**Task requirements**
Copy all of the records below verbatim.

-------------------------

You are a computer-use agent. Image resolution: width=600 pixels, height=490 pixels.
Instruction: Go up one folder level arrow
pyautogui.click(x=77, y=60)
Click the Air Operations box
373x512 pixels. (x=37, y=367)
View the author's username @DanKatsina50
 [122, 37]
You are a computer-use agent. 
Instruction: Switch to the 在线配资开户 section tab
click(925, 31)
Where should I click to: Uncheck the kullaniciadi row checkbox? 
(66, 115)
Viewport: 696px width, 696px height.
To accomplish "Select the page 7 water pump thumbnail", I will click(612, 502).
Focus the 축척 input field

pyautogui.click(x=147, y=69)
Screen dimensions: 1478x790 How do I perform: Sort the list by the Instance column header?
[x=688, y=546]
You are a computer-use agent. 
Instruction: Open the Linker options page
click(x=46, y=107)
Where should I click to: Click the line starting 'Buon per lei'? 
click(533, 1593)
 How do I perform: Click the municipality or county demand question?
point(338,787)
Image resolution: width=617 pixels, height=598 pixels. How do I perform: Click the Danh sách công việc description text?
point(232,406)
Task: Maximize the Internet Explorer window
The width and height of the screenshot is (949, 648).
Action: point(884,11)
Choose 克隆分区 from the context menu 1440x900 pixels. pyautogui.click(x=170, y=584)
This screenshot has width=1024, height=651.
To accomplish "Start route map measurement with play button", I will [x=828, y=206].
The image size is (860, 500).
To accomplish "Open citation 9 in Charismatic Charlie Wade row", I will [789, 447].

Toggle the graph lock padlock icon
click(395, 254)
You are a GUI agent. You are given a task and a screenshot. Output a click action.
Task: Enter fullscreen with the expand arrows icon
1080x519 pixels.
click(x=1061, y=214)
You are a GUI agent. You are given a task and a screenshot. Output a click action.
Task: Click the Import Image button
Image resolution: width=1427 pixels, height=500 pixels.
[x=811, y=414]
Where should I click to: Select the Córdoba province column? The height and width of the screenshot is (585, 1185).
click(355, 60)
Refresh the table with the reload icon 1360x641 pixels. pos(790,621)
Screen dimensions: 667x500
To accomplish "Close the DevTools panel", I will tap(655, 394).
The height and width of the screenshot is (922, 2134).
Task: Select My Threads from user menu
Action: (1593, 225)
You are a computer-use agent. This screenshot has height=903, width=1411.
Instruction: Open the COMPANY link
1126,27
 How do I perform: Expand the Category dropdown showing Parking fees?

-------------------------

**Solution below**
You are a computer-use agent. Image resolution: width=600 pixels, height=490 pixels.
Instruction: Go up one folder level arrow
pyautogui.click(x=77, y=60)
Click the Air Operations box
373x512 pixels. (x=37, y=367)
View the author's username @DanKatsina50
 [122, 37]
You are a computer-use agent. 
Instruction: Switch to the 在线配资开户 section tab
click(925, 31)
Where should I click to: Uncheck the kullaniciadi row checkbox? 
(66, 115)
Viewport: 696px width, 696px height.
To accomplish "Select the page 7 water pump thumbnail", I will click(612, 502).
Focus the 축척 input field

pyautogui.click(x=147, y=69)
Screen dimensions: 1478x790 How do I perform: Sort the list by the Instance column header?
[x=688, y=546]
You are a computer-use agent. 
Instruction: Open the Linker options page
click(x=46, y=107)
Where should I click to: Click the line starting 'Buon per lei'? 
click(533, 1593)
 How do I perform: Click the municipality or county demand question?
point(338,787)
Image resolution: width=617 pixels, height=598 pixels. How do I perform: Click the Danh sách công việc description text?
point(232,406)
Task: Maximize the Internet Explorer window
The width and height of the screenshot is (949, 648).
Action: point(884,11)
Choose 克隆分区 from the context menu 1440x900 pixels. pyautogui.click(x=170, y=584)
This screenshot has width=1024, height=651.
To accomplish "Start route map measurement with play button", I will [x=828, y=206].
The image size is (860, 500).
To accomplish "Open citation 9 in Charismatic Charlie Wade row", I will [789, 447].

Toggle the graph lock padlock icon
click(395, 254)
You are a GUI agent. You are given a task and a screenshot. Output a click action.
Task: Enter fullscreen with the expand arrows icon
1080x519 pixels.
click(x=1061, y=214)
You are a GUI agent. You are given a task and a screenshot. Output a click action.
Task: Click the Import Image button
Image resolution: width=1427 pixels, height=500 pixels.
[x=811, y=414]
Where should I click to: Select the Córdoba province column? The height and width of the screenshot is (585, 1185).
click(355, 60)
Refresh the table with the reload icon 1360x641 pixels. pos(790,621)
Screen dimensions: 667x500
To accomplish "Close the DevTools panel", I will tap(655, 394).
The height and width of the screenshot is (922, 2134).
Task: Select My Threads from user menu
Action: (1593, 225)
You are a computer-use agent. This screenshot has height=903, width=1411.
Instruction: Open the COMPANY link
1126,27
 How do I perform: Expand the Category dropdown showing Parking fees?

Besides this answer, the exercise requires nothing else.